Gagnon’s project — “Rapid and Simple Sample Acquisition During Space Flight: Simultaneous Extraction of Proteins and Nucleic Acids from Bodily Fluids and Cabin Water Using FreeFlow Bi-directional Isotachophoresis”—aims to dramatically improve the hardware used to monitor the health, safety, and performance of crews on long space flight missions.
Many standard methods for analyzing protein and nucleic acids to screen for disease, establish deviations from health, and detect viral or bacterial infections in humans and in cabin air and water are not ideal for space missions because they may require long processing times, are labor intensive, and often use hazardous chemicals, Gagnon says.
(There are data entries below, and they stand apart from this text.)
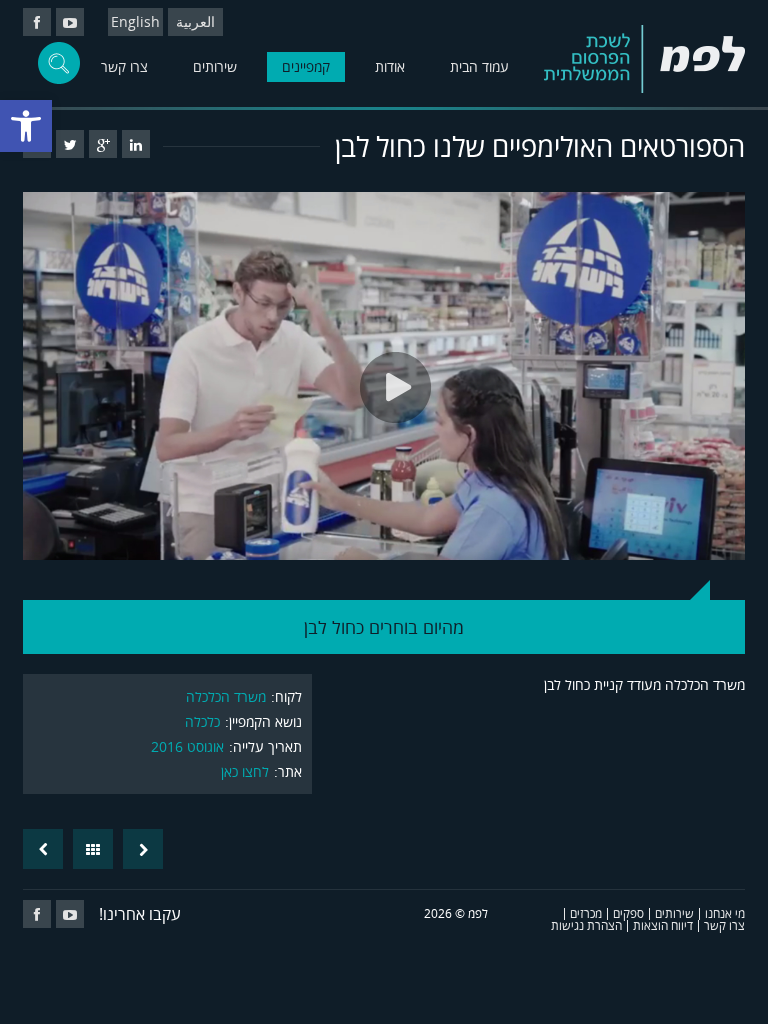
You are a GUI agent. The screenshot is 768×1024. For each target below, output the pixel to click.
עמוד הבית (479, 66)
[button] (26, 126)
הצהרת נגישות (586, 925)
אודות (390, 66)
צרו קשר (124, 66)
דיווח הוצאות (663, 925)
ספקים (628, 913)
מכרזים (586, 913)
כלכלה (202, 721)
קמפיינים (306, 66)
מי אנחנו (725, 913)
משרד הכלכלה (226, 696)
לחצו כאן (245, 771)
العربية (195, 21)
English (135, 21)
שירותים (215, 66)
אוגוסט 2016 (187, 746)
The project aims to use the electrokinetic method, isotachophoresis (ITP), to develop a liquid handling and sample acquisition technology that will accomplish the separation, concentration, and extraction of nucleic acids and proteins in a single step.
In general, Gagnon’s research focuses on new ways of utilizing electrokinetic and microfluidic phenomena for biological and biomedical applications. In particular, he is interested in how electric fields interact with fluid interfaces to induce precise injection and selective mass transport, with the goal being to apply electro-fluidic phenomena to protein purification, cell migration and rare cell isolation applications.